> [ABOUT THIS TASK]: Repeat each line of the data exactly as written.

[Opening EXTRACTED MATERIAL section]

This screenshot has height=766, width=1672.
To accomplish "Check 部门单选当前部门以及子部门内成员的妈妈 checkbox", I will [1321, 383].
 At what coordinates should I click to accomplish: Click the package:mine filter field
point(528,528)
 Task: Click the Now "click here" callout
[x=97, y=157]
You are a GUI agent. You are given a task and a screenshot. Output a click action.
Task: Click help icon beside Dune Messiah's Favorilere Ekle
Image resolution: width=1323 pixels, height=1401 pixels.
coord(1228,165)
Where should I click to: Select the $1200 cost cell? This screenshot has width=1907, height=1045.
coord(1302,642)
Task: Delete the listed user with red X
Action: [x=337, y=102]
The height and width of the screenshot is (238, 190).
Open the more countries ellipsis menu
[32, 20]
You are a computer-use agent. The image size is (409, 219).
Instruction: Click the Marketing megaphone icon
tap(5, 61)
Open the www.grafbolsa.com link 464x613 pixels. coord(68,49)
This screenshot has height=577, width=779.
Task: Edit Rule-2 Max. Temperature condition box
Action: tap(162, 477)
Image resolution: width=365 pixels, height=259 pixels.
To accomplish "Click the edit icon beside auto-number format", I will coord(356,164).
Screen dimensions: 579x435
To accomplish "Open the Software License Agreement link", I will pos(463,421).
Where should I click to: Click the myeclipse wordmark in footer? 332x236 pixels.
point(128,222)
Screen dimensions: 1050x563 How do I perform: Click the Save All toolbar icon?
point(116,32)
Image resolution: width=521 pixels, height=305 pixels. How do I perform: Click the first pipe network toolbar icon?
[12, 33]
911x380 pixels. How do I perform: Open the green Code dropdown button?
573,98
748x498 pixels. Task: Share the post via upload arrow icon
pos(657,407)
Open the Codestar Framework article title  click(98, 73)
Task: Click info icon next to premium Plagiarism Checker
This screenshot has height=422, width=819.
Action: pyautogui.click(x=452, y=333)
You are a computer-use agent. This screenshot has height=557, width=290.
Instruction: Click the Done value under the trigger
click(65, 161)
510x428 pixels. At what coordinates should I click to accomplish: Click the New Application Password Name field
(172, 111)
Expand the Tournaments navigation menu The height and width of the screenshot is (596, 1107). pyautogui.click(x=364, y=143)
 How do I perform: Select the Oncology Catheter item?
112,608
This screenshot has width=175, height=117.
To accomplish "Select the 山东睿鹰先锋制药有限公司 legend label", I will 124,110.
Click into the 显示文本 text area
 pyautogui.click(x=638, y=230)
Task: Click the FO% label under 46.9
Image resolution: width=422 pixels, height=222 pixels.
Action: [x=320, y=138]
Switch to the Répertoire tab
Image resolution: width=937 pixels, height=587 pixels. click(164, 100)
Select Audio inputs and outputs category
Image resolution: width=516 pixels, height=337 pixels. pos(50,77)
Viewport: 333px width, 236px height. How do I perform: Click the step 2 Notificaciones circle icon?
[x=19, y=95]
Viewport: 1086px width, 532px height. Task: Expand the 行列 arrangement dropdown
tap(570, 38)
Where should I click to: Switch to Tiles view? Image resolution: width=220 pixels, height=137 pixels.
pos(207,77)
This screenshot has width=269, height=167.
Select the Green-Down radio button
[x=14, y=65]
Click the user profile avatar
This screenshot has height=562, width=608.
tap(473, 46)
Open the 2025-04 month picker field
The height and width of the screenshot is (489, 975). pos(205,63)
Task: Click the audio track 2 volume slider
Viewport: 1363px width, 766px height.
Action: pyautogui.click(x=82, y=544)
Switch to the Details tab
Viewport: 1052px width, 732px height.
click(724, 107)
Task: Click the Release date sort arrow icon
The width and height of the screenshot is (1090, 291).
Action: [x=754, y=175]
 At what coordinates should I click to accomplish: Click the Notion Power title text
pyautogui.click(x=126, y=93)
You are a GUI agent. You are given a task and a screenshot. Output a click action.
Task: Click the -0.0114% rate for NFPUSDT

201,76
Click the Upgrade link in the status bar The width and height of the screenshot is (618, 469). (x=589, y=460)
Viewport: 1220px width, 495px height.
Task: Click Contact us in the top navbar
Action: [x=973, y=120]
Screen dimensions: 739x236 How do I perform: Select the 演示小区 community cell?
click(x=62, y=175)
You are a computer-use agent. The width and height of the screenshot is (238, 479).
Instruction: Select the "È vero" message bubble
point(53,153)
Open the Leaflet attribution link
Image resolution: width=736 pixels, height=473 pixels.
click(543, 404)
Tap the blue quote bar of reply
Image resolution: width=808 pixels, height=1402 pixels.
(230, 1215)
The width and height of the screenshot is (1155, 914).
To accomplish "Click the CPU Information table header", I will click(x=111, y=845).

[Closing EXTRACTED MATERIAL section]

> [RESPONSE AREA]:
This screenshot has height=766, width=1672.
To accomplish "Check 部门单选当前部门以及子部门内成员的妈妈 checkbox", I will [1321, 383].
 At what coordinates should I click to accomplish: Click the package:mine filter field
point(528,528)
 Task: Click the Now "click here" callout
[x=97, y=157]
You are a GUI agent. You are given a task and a screenshot. Output a click action.
Task: Click help icon beside Dune Messiah's Favorilere Ekle
Image resolution: width=1323 pixels, height=1401 pixels.
coord(1228,165)
Where should I click to: Select the $1200 cost cell? This screenshot has width=1907, height=1045.
coord(1302,642)
Task: Delete the listed user with red X
Action: [x=337, y=102]
The height and width of the screenshot is (238, 190).
Open the more countries ellipsis menu
[32, 20]
You are a computer-use agent. The image size is (409, 219).
Instruction: Click the Marketing megaphone icon
tap(5, 61)
Open the www.grafbolsa.com link 464x613 pixels. coord(68,49)
This screenshot has height=577, width=779.
Task: Edit Rule-2 Max. Temperature condition box
Action: tap(162, 477)
Image resolution: width=365 pixels, height=259 pixels.
To accomplish "Click the edit icon beside auto-number format", I will coord(356,164).
Screen dimensions: 579x435
To accomplish "Open the Software License Agreement link", I will pos(463,421).
Where should I click to: Click the myeclipse wordmark in footer? 332x236 pixels.
point(128,222)
Screen dimensions: 1050x563 How do I perform: Click the Save All toolbar icon?
point(116,32)
Image resolution: width=521 pixels, height=305 pixels. How do I perform: Click the first pipe network toolbar icon?
[12, 33]
911x380 pixels. How do I perform: Open the green Code dropdown button?
573,98
748x498 pixels. Task: Share the post via upload arrow icon
pos(657,407)
Open the Codestar Framework article title  click(98, 73)
Task: Click info icon next to premium Plagiarism Checker
This screenshot has height=422, width=819.
Action: pyautogui.click(x=452, y=333)
You are a computer-use agent. This screenshot has height=557, width=290.
Instruction: Click the Done value under the trigger
click(65, 161)
510x428 pixels. At what coordinates should I click to accomplish: Click the New Application Password Name field
(172, 111)
Expand the Tournaments navigation menu The height and width of the screenshot is (596, 1107). pyautogui.click(x=364, y=143)
 How do I perform: Select the Oncology Catheter item?
112,608
This screenshot has width=175, height=117.
To accomplish "Select the 山东睿鹰先锋制药有限公司 legend label", I will 124,110.
Click into the 显示文本 text area
 pyautogui.click(x=638, y=230)
Task: Click the FO% label under 46.9
Image resolution: width=422 pixels, height=222 pixels.
Action: [x=320, y=138]
Switch to the Répertoire tab
Image resolution: width=937 pixels, height=587 pixels. click(164, 100)
Select Audio inputs and outputs category
Image resolution: width=516 pixels, height=337 pixels. pos(50,77)
Viewport: 333px width, 236px height. How do I perform: Click the step 2 Notificaciones circle icon?
[x=19, y=95]
Viewport: 1086px width, 532px height. Task: Expand the 行列 arrangement dropdown
tap(570, 38)
Where should I click to: Switch to Tiles view? Image resolution: width=220 pixels, height=137 pixels.
pos(207,77)
This screenshot has width=269, height=167.
Select the Green-Down radio button
[x=14, y=65]
Click the user profile avatar
This screenshot has height=562, width=608.
tap(473, 46)
Open the 2025-04 month picker field
The height and width of the screenshot is (489, 975). pos(205,63)
Task: Click the audio track 2 volume slider
Viewport: 1363px width, 766px height.
Action: pyautogui.click(x=82, y=544)
Switch to the Details tab
Viewport: 1052px width, 732px height.
click(724, 107)
Task: Click the Release date sort arrow icon
The width and height of the screenshot is (1090, 291).
Action: [x=754, y=175]
 At what coordinates should I click to accomplish: Click the Notion Power title text
pyautogui.click(x=126, y=93)
You are a GUI agent. You are given a task and a screenshot. Output a click action.
Task: Click the -0.0114% rate for NFPUSDT

201,76
Click the Upgrade link in the status bar The width and height of the screenshot is (618, 469). (x=589, y=460)
Viewport: 1220px width, 495px height.
Task: Click Contact us in the top navbar
Action: [x=973, y=120]
Screen dimensions: 739x236 How do I perform: Select the 演示小区 community cell?
click(x=62, y=175)
You are a computer-use agent. The width and height of the screenshot is (238, 479).
Instruction: Select the "È vero" message bubble
point(53,153)
Open the Leaflet attribution link
Image resolution: width=736 pixels, height=473 pixels.
click(543, 404)
Tap the blue quote bar of reply
Image resolution: width=808 pixels, height=1402 pixels.
(230, 1215)
The width and height of the screenshot is (1155, 914).
To accomplish "Click the CPU Information table header", I will click(x=111, y=845).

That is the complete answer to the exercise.